Where does the string "page" appear? Copy every line of the entries below that holds it.

[RECORDS SHOWN]

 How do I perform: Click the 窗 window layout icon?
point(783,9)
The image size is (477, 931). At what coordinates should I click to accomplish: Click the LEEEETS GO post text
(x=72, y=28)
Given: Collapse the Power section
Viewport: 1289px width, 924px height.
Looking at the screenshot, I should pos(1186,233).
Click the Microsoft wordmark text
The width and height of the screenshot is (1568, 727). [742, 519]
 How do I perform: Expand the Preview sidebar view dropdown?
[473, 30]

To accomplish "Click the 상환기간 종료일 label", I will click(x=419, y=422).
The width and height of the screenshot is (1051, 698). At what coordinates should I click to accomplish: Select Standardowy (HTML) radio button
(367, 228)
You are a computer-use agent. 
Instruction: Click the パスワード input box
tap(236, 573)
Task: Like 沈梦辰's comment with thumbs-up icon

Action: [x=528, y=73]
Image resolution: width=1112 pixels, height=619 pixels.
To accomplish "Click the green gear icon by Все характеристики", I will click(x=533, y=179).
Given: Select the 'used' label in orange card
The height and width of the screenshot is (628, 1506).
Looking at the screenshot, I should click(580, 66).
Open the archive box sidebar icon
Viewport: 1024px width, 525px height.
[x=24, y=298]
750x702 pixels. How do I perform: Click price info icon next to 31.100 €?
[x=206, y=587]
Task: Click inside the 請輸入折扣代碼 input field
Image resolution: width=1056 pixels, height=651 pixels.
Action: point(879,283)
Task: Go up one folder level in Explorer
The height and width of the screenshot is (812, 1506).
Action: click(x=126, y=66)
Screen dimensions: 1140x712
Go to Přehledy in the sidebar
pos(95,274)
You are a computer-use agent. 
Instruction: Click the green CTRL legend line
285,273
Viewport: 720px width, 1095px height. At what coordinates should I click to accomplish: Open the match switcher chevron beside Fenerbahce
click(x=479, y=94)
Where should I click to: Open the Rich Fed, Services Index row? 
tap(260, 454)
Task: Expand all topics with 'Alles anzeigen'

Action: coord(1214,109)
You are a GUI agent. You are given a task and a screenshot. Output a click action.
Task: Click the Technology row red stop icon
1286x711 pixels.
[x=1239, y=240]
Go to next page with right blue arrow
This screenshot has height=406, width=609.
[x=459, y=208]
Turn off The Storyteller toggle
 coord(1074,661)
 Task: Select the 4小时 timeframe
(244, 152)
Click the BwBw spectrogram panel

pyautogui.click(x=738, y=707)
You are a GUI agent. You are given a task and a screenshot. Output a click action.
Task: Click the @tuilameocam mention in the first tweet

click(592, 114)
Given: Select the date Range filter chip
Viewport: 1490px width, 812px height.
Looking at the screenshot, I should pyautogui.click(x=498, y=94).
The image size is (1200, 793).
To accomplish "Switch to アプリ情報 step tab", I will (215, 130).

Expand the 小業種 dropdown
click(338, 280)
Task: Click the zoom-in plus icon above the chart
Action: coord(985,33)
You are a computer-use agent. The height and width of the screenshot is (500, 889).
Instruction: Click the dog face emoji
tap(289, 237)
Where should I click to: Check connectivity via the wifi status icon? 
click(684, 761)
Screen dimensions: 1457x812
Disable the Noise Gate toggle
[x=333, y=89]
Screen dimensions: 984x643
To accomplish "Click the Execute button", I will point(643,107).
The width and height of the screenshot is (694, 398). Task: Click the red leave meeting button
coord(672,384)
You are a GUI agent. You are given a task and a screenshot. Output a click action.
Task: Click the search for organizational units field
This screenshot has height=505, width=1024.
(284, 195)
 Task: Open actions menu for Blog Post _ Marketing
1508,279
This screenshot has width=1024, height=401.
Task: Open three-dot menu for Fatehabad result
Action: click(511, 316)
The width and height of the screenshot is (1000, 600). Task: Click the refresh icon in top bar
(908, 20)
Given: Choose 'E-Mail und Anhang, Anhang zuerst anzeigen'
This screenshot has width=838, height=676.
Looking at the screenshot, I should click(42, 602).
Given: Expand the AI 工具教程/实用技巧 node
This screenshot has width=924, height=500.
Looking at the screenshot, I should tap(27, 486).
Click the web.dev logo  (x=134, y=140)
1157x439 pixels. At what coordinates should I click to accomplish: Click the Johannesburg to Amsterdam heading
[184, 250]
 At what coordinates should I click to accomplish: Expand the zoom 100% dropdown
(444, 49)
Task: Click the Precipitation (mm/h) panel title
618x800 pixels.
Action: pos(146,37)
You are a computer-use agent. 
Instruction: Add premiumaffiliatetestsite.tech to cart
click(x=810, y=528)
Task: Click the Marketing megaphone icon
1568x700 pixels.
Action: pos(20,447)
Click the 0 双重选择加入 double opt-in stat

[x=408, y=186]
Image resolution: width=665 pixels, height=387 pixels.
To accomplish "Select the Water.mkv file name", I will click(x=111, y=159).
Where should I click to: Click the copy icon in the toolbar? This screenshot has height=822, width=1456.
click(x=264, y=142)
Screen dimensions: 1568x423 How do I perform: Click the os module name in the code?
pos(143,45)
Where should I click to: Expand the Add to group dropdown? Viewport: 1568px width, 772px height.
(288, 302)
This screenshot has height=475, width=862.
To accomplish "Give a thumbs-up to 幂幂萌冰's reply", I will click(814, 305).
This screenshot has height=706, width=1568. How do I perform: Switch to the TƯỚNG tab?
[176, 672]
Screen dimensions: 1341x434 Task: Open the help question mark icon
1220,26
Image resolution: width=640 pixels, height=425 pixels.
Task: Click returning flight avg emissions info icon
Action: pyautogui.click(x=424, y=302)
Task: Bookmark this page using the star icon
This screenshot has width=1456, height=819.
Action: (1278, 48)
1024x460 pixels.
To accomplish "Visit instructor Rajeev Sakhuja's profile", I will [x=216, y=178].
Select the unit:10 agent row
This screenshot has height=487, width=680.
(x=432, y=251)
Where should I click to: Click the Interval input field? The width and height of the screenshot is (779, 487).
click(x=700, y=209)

[/RECORDS SHOWN]

### YOUR SOLUTION
Go to next page with right blue arrow
Task: Bookmark this page using the star icon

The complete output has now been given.